Vision for INCOSE

My vision for INCOSE continues to focus on improving the competitive advantage of our members in the global market place.
Continued ties between INCOSE and academia will ensure that education and training is relevant to the current needs in industry, and that academic research better anticipates and meets industry needs. INCOSE's efforts to date to host three levels of interchange among academics - deans, department heads, and faculty - are a major breakthrough that places us on that trajectory.
Our Corporate Advisory Board needs to expand its vision to not only have a desire to promote what is best for individual corporations and their industries, but they must also be promoters of the benefits of the trans-national and trans-industry nature of systems engineering. CAB representatives will have to help INCOSE obtain adequate resources to carry out its mission. This can take various forms such as: more corporate funding for member participation in INCOSE events and product development efforts; and establishing INCOSE as the lead organization with adequate budget and authority for cooperative international and national efforts that require substantial systems engineering expertise. This transition will have occurred when we see CAB companies competing to support systems engineers employed by their organization to represent INCOSE on these community endeavors.
INCOSE needs to expand its interaction with governments worldwide to establish the contacts and levels of trust to attract national resources that provide for education, training, and research in systems engineering that will advance the state of the art. We will have to engage key players from national research funding agencies worldwide to increase research, training, and scholarship funding in systems engineering programs that are identified with INCOSE.
These efforts are all about growth of INCOSE and its members. As this occurs, we should expect our numbers to increase and our operating structures to evolve to maintain and enhance the value of membership as evidenced by stronger member engagement and identification with INCOSE, an increased percentage of the membership contributing to important efforts, continued internal recognition of member contributions, significant increases in external recognition of member contributions, and multiple opportunities for innovation and creativity.
Profile
Bob Kenley has been member of INCOSE since 1994. In 1999, he was appointed Chair of the Ways and Means Committee, and in 2006, he was installed as the Secretary of INCOSE. During his tenure as Ways and Means Chair, he advised the Board on the necessary bylaws and policy changes to meet the needs of INCOSE as it has matured as an organization. As Secretary, he has ensured that the organization has met its responsibilities to the membership by carrying out his duties, which include organizing board meeting agendas, publishing board meeting minutes, responding to letters, and validating member rosters for elections. He also has been serving as chair pro tempore for board meetings.

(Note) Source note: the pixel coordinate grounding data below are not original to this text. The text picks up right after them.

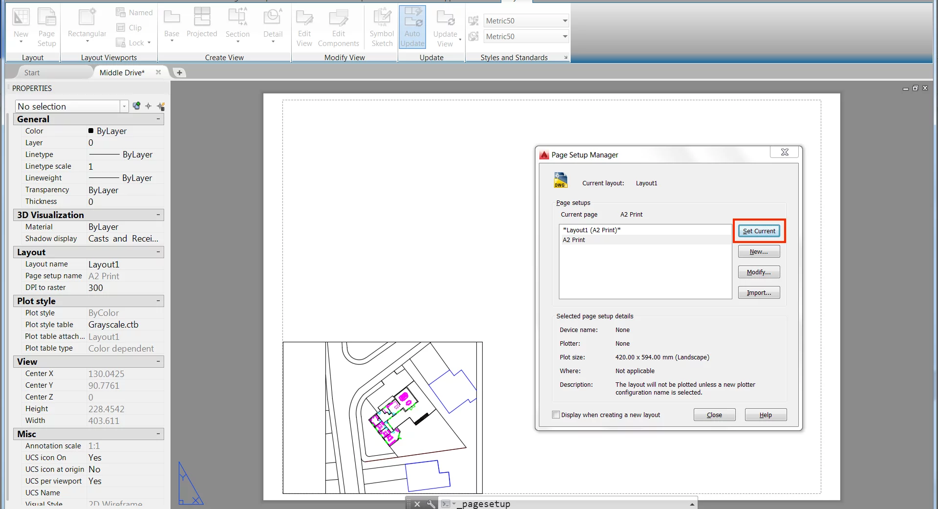Viewport: 938px width, 509px height.
Task: Open the Projected view tool
Action: [202, 24]
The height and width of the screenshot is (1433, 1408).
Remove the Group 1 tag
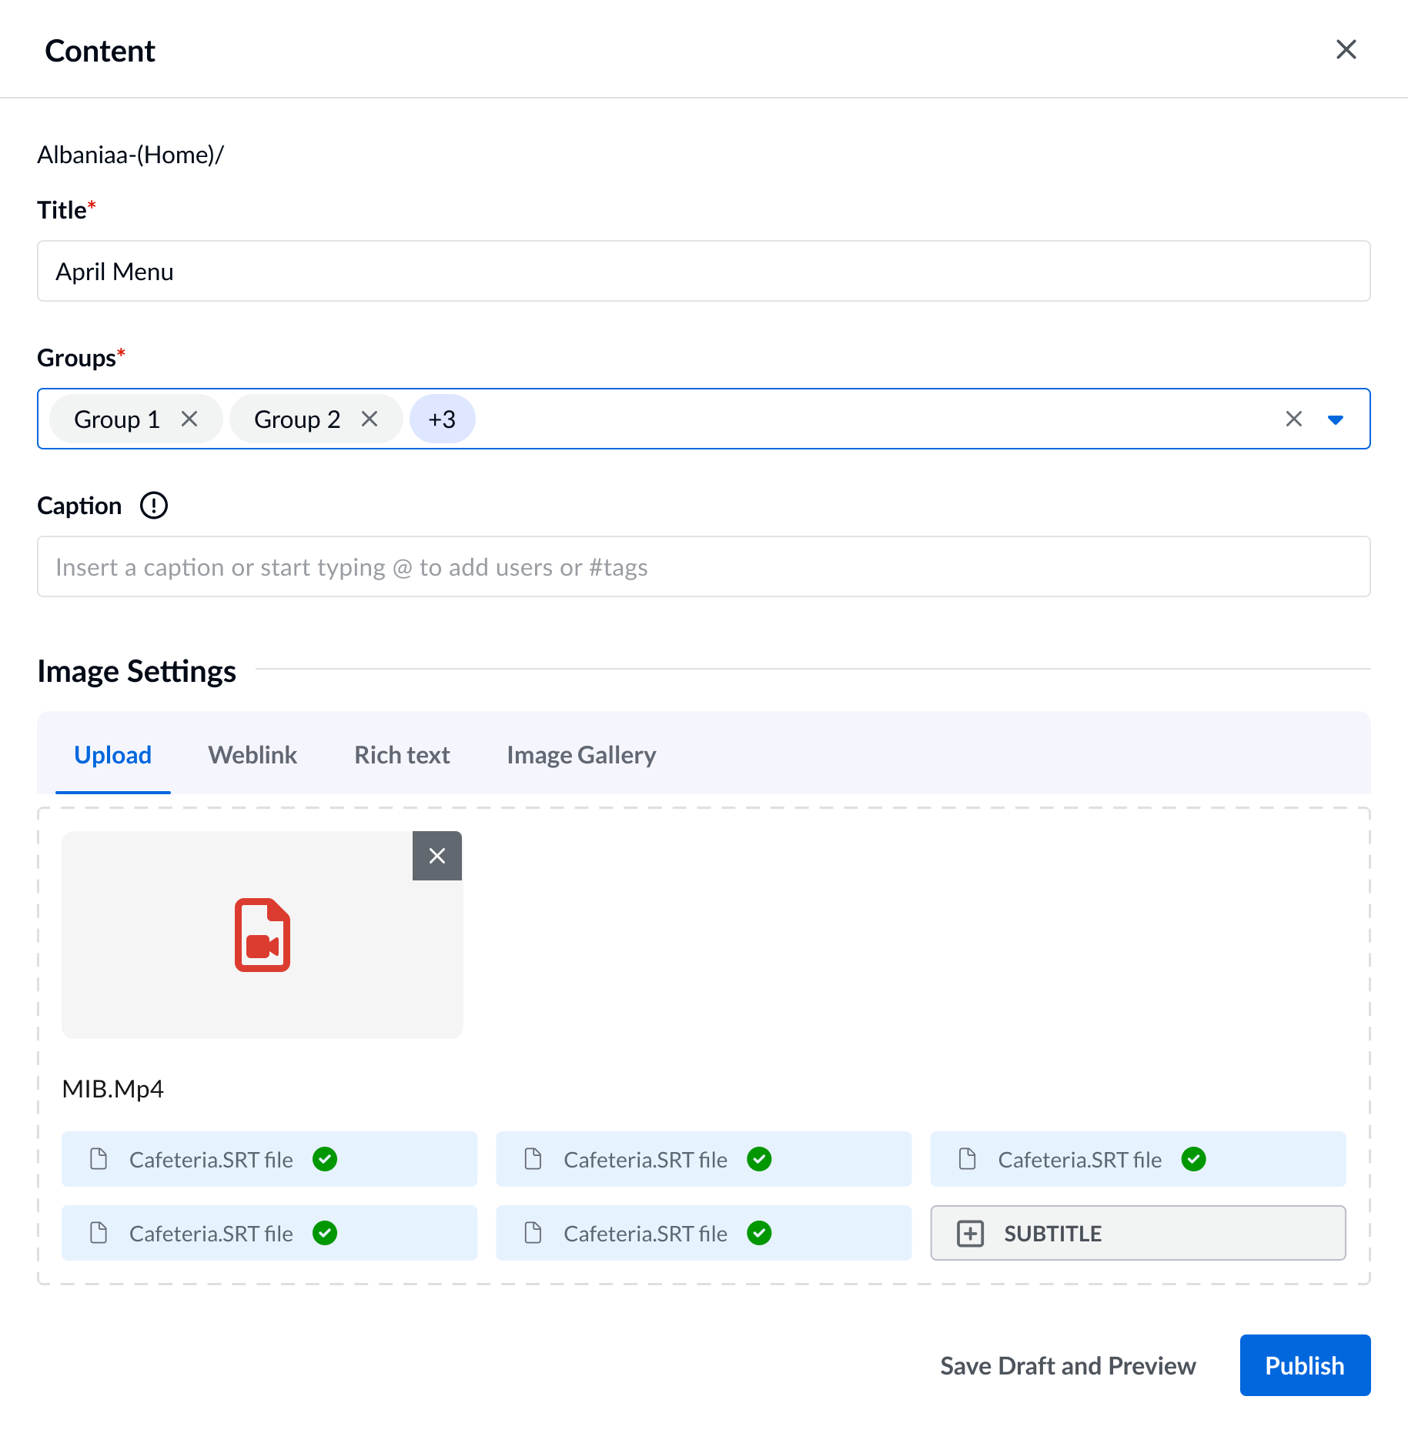[190, 419]
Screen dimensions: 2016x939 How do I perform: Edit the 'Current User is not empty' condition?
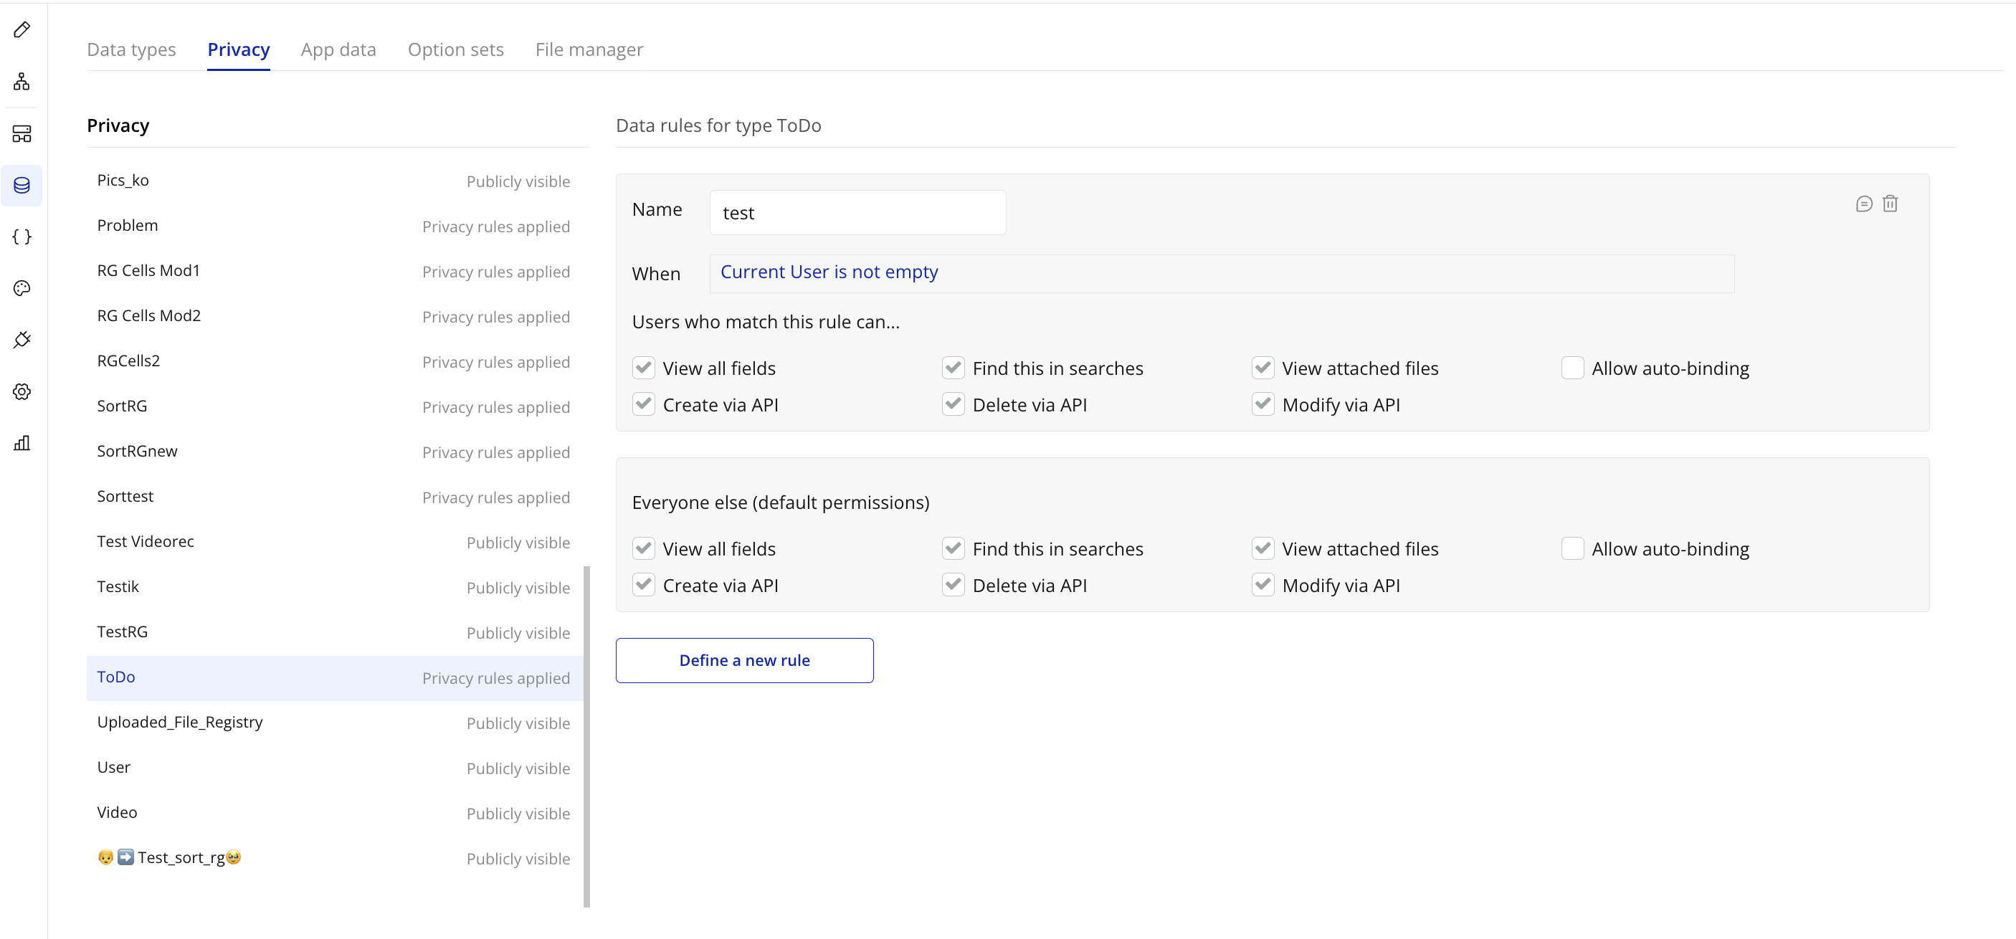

He also is serving as the treasurer of the INCOSE Foundation, a charitable organization with the goal of advancing the development and image of systems engineering through funded scholarships, research, and international forums.
He presented his first INCOSE paper at the 1994 Symposium and has attended all Symposia since 1998. He has authored or co-authored papers published in INCOSE International Symposia proceedings, the Conference on Systems Engineering Research proceedings, and Systems Engineering.
He currently is Chief Editor of INSIGHT, a quarterly publication of INCOSE.
He is an independent systems engineering consultant for advanced technology development efforts sponsored by the U.S. Departments of Defense and Energy. He was employed as a systems engineer by Lockheed Martin from 1981 to 1998, working on space and nuclear systems. His assignments were in Sunnyvale, California, and in Washington, D.C. as a systems engineering fellow of the Idaho National Laboratory on detail to Department of Energy headquarters.
Bob received an S.B. in Management from the Massachusetts Institute of Technology in 1975, an M.S. in Statistics from Purdue University in 1979, an M.S. in Engineering-Economic Systems from Stanford University in 1984, and a Ph.D. in Engineering-Economic Systems from Stanford University in 1986. His doctoral dissertation, "Influence Diagram Models with Continuous Variables" was one of the seminal works in the field that is now known as Bayes Nets.